Senator of the Federal Republic of Nigeria from Nasarawa West Senatorial District
- In office May 1999 – June 2011
- Succeeded by: Abdullahi Adamu

Personal details
- Born: 31 January 1954 Nasarawa, Colony and Protectorate of Nigeria
- Died: 10 March 2024 (aged 70)

= Abubakar Sodangi =

Nigerian politician (1954–2024)

Abubakar Danso Sodangi(31 January 1954 – 10 March 2024) was a Nigerian politician who was elected Senator for the Nasarawa West constituency of Nasarawa State, taking office in May 1999, and was reelected in 2003 and 2007. He was a member of the ruling party All Progressives Congress (APC) and held the title of.

== Education and career ==

Abubakar Danso Sodangi was born on 31 January 1954 in Nasarawa.
He worked as a preventive Officer with the Department of Customs & Excise (1974–1977).

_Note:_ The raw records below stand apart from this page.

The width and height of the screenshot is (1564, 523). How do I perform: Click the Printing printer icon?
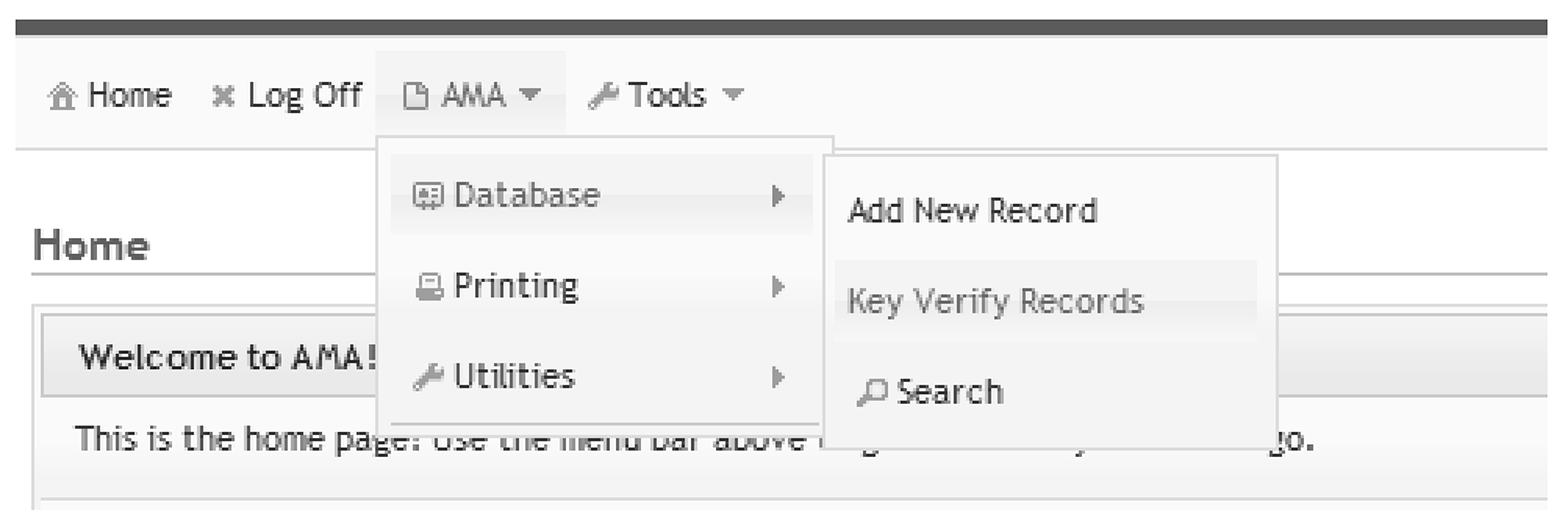point(428,288)
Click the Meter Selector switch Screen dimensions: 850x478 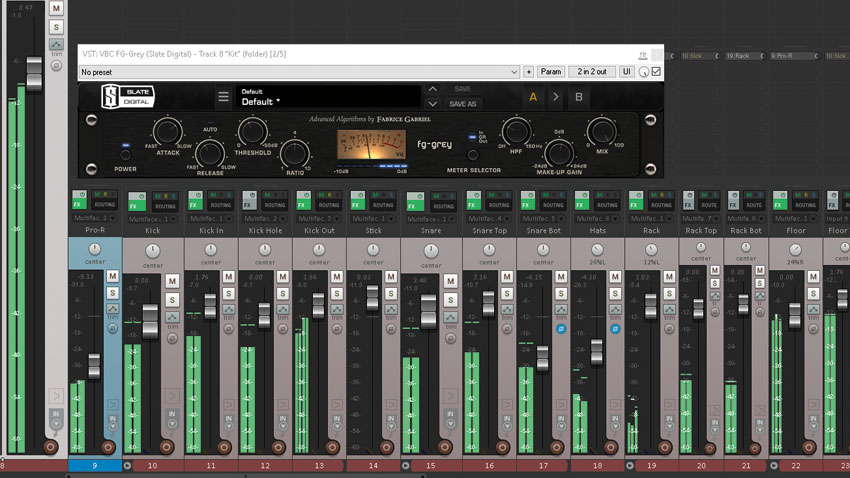(x=473, y=156)
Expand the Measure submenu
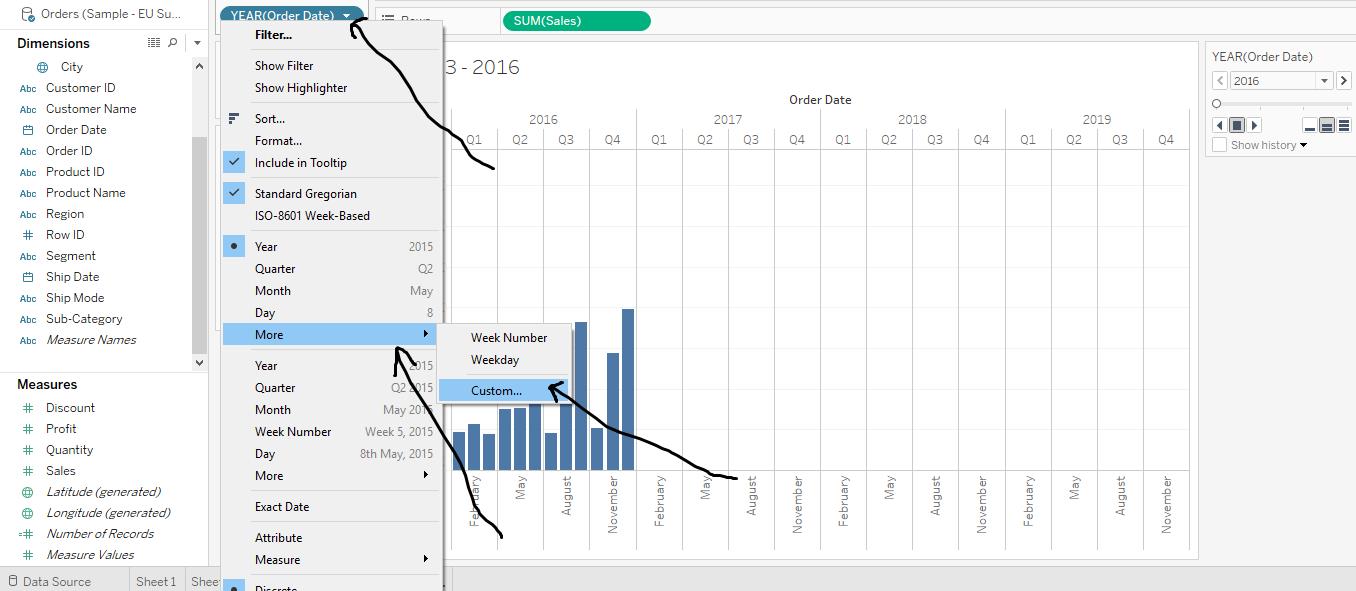The width and height of the screenshot is (1356, 591). point(332,559)
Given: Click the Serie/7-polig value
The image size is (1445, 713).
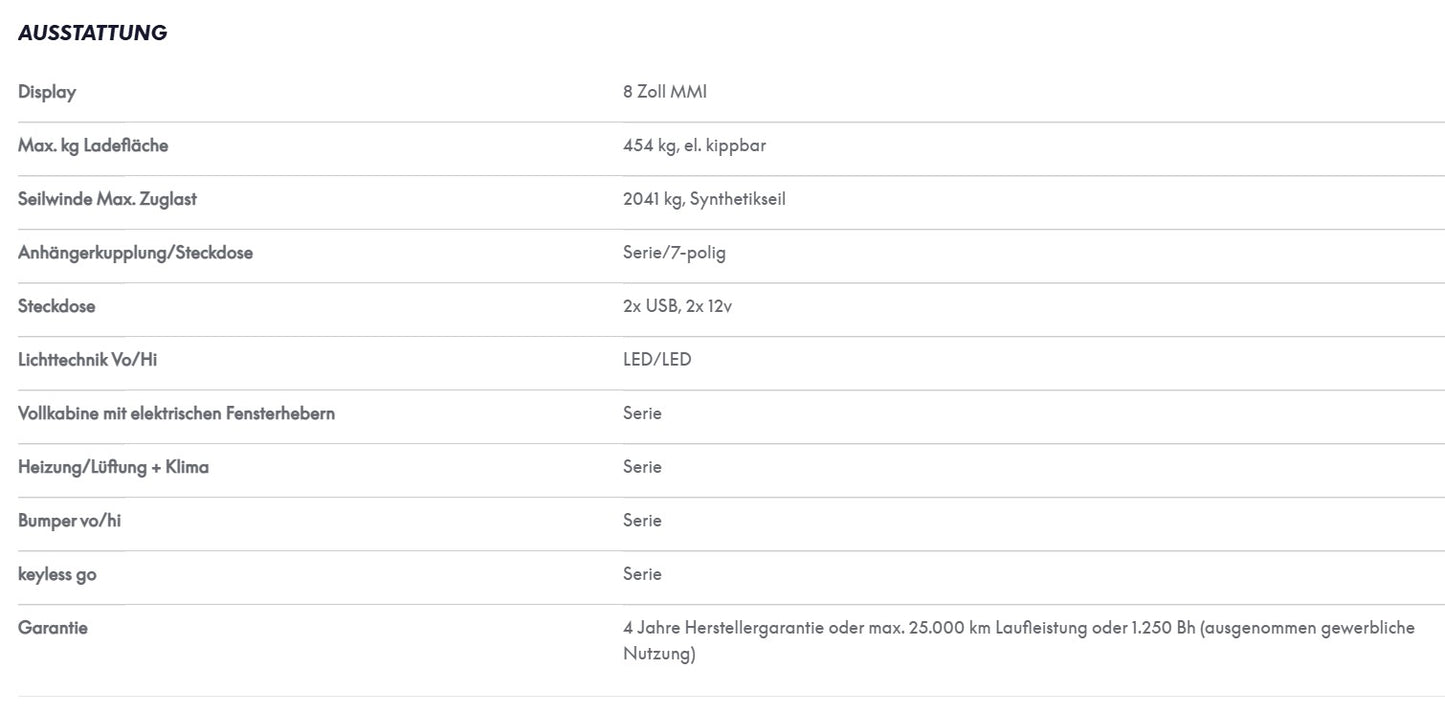Looking at the screenshot, I should tap(674, 253).
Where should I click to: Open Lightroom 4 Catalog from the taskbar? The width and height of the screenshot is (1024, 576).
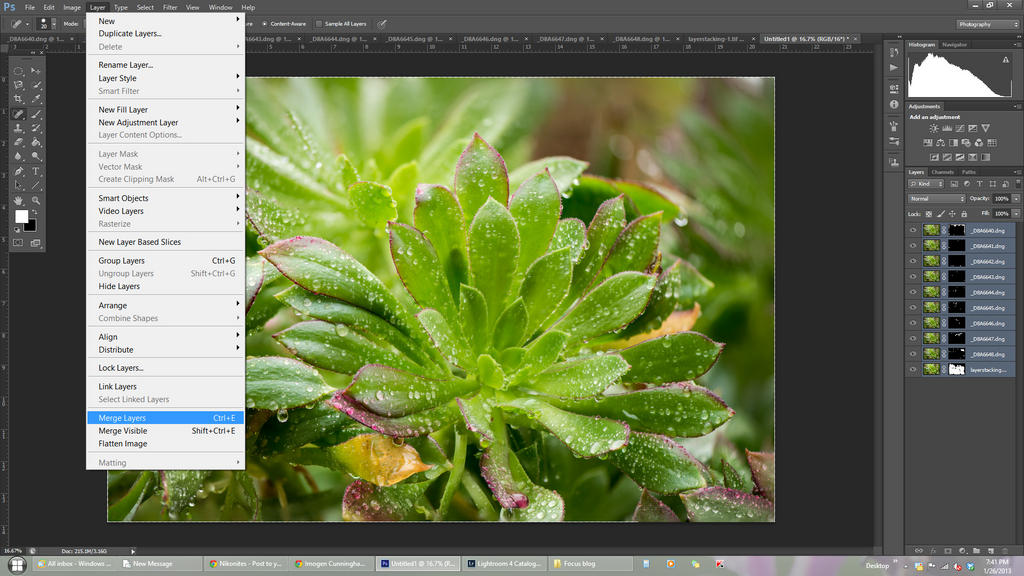click(506, 564)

He then attended the school of Preliminary Studies, Keffi (1977–1979) and the University of Sokoto (1979–1983), gained an LLB (Hons). He attended the Nigeria Law School, Lagos, becoming a Barrister at Law in May 1984.
A former chairman of Abuja Branch of the NBA and past National Legal Adviser of the NBA. He was a member of several professional bodies including Commonwealth Lawyers Association, African Bar Association, International Bar Association and Human Rights Institute .

He became a Member of the Board of Directors of PRTV, member of the National Human Rights Commission and Assistant Secretary, Federal Capital Territory Judiciary.

Sodangi was one of the founding members of the PDP.
He was elected to the Senate seat in 1999, and was re-elected in 2003 and 2007.
After resuming his seat in 2007, he was appointed to committees on Judiciary, Human Rights & Legal Matters, Interior Affairs, Foreign Affairs and Federal Capital Territory.

In April 2008, a document from the Abuja Geographic Information System surfaced that appeared to show that Sodangi or his family members were owners of 14 residential plots and six commercial plots in the Abuja Federal Capital Territory (FCT).
A letter to the Minister of the FCT, Nasir el-Rufai, showed he had requested plots of land to replace others where the structures had been demolished. The request was granted after el-Rufai left office in May 2007.
Sodangi was chairman of the Senate committee probing the sale of houses in the FCT.
He stated that he had only purchased three houses, to which he was entitled.

In a mid-term evaluation of Senators in May 2009, ThisDay said that Sodangi had not sponsored any bills in the last year, but had worked hard as chairman of the committee probing the FCT. He was the Chairman of the Board of trustees of Human Rights Radio, established to promote respect for Human Rights in Nigeria.

Sodangi died on 10 March 2024, at the age of 70.